Entries drawn from a collection:
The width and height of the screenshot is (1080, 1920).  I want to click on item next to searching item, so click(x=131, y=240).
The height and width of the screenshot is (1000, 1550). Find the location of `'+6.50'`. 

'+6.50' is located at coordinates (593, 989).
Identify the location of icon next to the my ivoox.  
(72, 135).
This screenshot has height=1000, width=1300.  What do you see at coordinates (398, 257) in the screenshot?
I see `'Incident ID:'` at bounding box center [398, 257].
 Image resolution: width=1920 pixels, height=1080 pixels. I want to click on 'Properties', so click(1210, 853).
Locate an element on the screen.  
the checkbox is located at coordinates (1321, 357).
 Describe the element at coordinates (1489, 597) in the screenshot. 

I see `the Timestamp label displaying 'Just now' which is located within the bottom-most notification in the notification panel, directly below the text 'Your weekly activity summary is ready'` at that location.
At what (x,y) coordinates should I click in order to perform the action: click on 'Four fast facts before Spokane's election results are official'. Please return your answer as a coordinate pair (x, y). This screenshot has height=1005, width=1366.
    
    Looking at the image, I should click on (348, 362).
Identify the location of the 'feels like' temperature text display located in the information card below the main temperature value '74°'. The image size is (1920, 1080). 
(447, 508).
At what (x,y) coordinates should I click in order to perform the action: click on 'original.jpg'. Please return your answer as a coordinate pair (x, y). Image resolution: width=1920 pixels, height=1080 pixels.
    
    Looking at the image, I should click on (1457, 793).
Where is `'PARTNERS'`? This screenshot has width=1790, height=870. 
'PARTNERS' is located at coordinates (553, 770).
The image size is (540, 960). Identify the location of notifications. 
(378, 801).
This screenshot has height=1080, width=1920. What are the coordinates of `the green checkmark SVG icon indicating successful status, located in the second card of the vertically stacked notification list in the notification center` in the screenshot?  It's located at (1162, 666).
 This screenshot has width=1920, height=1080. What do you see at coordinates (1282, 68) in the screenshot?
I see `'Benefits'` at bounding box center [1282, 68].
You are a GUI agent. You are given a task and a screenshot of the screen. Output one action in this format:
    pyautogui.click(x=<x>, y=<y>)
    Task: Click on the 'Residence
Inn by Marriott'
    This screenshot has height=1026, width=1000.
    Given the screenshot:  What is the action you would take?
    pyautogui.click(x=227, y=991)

* [Exercise objective]
Arrange every line of the records above as a Markdown table with the columns Row and Line, numbering the lines in order and omitting blank ones.

* [Full solution]
| Row | Line |
|---|---|
| 1 | The width and height of the screenshot is (1080, 1920).  I want to click on item next to searching item, so click(x=131, y=240). |
| 2 | The height and width of the screenshot is (1000, 1550). Find the location of `'+6.50'`.  |
| 3 | '+6.50' is located at coordinates (593, 989). |
| 4 | Identify the location of icon next to the my ivoox.   |
| 5 | (72, 135). |
| 6 | This screenshot has height=1000, width=1300.  What do you see at coordinates (398, 257) in the screenshot? |
| 7 | I see `'Incident ID:'` at bounding box center [398, 257]. |
| 8 |  Image resolution: width=1920 pixels, height=1080 pixels. I want to click on 'Properties', so click(1210, 853). |
| 9 | Locate an element on the screen.   |
| 10 | the checkbox is located at coordinates (1321, 357). |
| 11 |  Describe the element at coordinates (1489, 597) in the screenshot.  |
| 12 | I see `the Timestamp label displaying 'Just now' which is located within the bottom-most notification in the notification panel, directly below the text 'Your weekly activity summary is ready'` at that location. |
| 13 | At what (x,y) coordinates should I click in order to perform the action: click on 'Four fast facts before Spokane's election results are official'. Please return your answer as a coordinate pair (x, y). This screenshot has height=1005, width=1366. |
| 14 |     Looking at the image, I should click on (348, 362). |
| 15 | Identify the location of the 'feels like' temperature text display located in the information card below the main temperature value '74°'. The image size is (1920, 1080).  |
| 16 | (447, 508). |
| 17 | At what (x,y) coordinates should I click in order to perform the action: click on 'original.jpg'. Please return your answer as a coordinate pair (x, y). Image resolution: width=1920 pixels, height=1080 pixels. |
| 18 |     Looking at the image, I should click on (1457, 793). |
| 19 | Where is `'PARTNERS'`? This screenshot has width=1790, height=870.  |
| 20 | 'PARTNERS' is located at coordinates (553, 770). |
| 21 | The image size is (540, 960). Identify the location of notifications.  |
| 22 | (378, 801). |
| 23 | This screenshot has height=1080, width=1920. What are the coordinates of `the green checkmark SVG icon indicating successful status, located in the second card of the vertically stacked notification list in the notification center` in the screenshot?  It's located at (1162, 666). |
| 24 |  This screenshot has width=1920, height=1080. What do you see at coordinates (1282, 68) in the screenshot? |
| 25 | I see `'Benefits'` at bounding box center [1282, 68]. |
| 26 | You are a GUI agent. You are given a task and a screenshot of the screen. Output one action in this format: |
| 27 |     pyautogui.click(x=<x>, y=<y>) |
| 28 |     Task: Click on the 'Residence |
| 29 | Inn by Marriott' |
| 30 |     This screenshot has height=1026, width=1000. |
| 31 |     Given the screenshot:  What is the action you would take? |
| 32 |     pyautogui.click(x=227, y=991) |